マリーナ:いいえ、当時の私は親もなく、貧しく、自分の人生に絶望していました。おそらくあのままだったら私は犯罪者になるか、あるいは自ら命を絶っていたでしょう。ですが、私はあのパンで光をもたらしてもらえたのです。
リチャード:マリーナ……。
マリーナ:あのパンで一念発起した私はあなたに恩返ししたい一心で貧しさから脱し、諸国を巡りました。色んな国を回って、知恵をつけました。いつかあなたの元で働きたいと。
リチャード:そうか、元々はこの城で文官になるつもりだったのか。
マリーナ:はい。ですが、私がこの国に戻ってきた時、あなたはすっかり変わられていた。
リチャード:その通りだ。周囲の期待に応えることが億劫になり、みんなに迷惑をかけていた。
マリーナ:ただ文官として雇われただけでは、あなたに言葉は届かないと判断しました。なので、王国の伝説である“聖女”を名乗ることにしたのです。そうすればきっとあなたも私に興味を持つと……。
リチャード:聖女という特別な立場から俺に近づき、俺を褒め称え、そして俺に教育を施したというわけか。

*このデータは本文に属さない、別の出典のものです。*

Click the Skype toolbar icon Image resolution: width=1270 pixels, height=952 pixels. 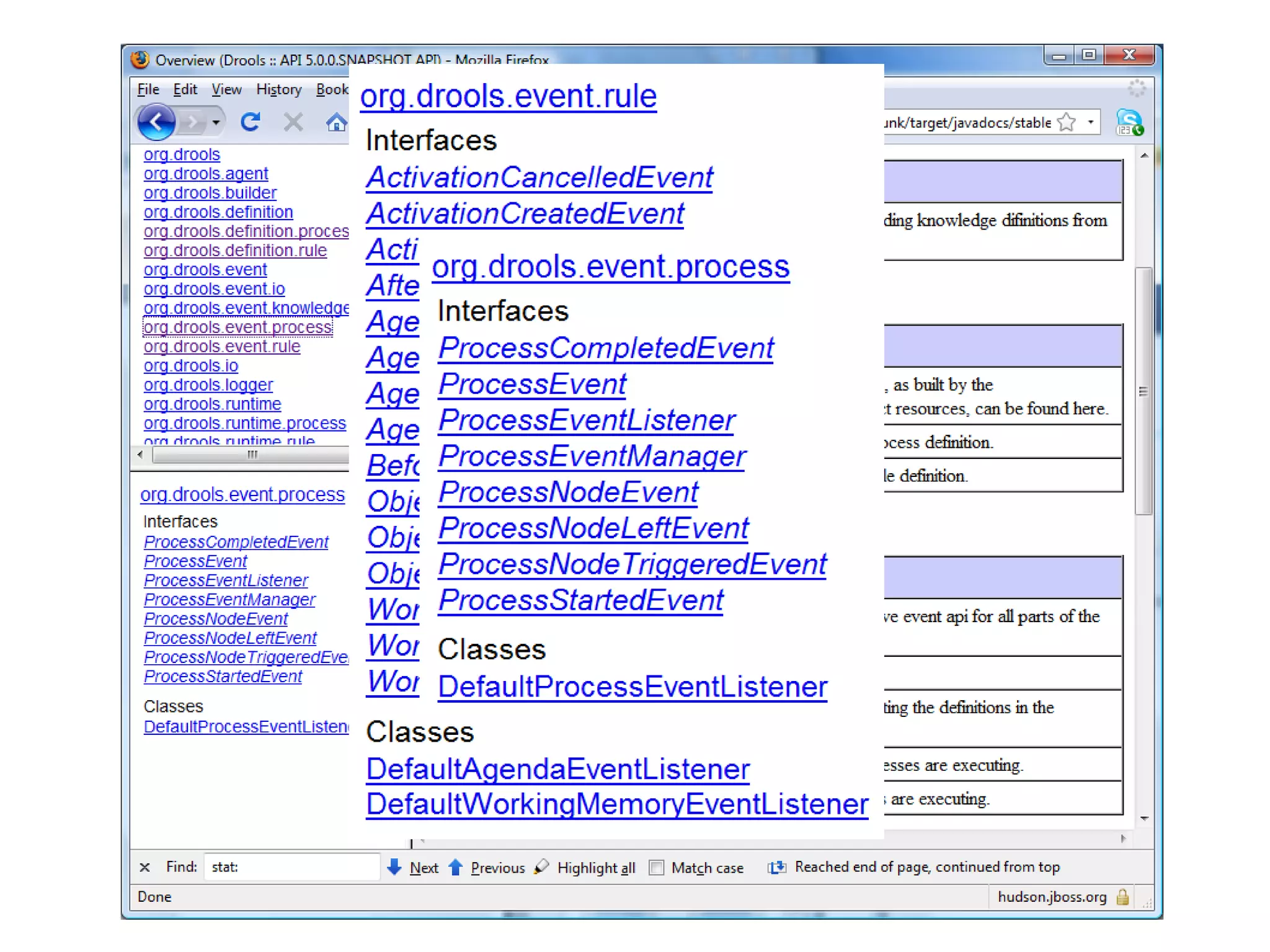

マリーナ:おっしゃる通りです。私はあなたをずっと欺いてきました。本当に申し訳ございませんでした。
リチャード:何を謝ることがある。
マリーナ:しかし、私は聖女を騙り、リチャード様を騙し続け……。
リチャード:マリーナ、お前は俺を騙してなどいない。
マリーナ:え……。
リチャード:お前は暴君でダメ王子だった俺を救ってくれた。そして、国を救ってくれた。誰がなんと言おうと、お前は伝説の聖女だ!
マリーナ:リチャード様……ありがたいお言葉です。
感動のあまり、目に涙を浮かべるマリーナ。
リチャード:さて、俺を導いてくれた聖女に一つ相談したいことがある。
マリーナ:なんでしょう?
リチャード:俺も王となるからには妃を娶らねば恰好がつかない。
マリーナ:おっしゃる通りですね。この国には美しく気品に満ちた女性が数多くいらっしゃいます。リチャード様としても迷われることでしょう。
リチャード:いや……実は相手はもう決めてあるんだ。
マリーナ:まあ、どなたでしょう?
リチャード:マリーナ、お前だ。俺はお前を妻にしたい。
マリーナ:え……!? ま、まさか御冗談を。
リチャード:冗談を言っている目に見えるか? 俺は本気だ。
マリーナ:そ、そんないけません! 私のような者など!
リチャード:なぜだ?
マリーナ:だって私は……両親すら知らず、貧民として育ち……。私のような者を娶ってはリチャード様の評判も落ちてしまいます!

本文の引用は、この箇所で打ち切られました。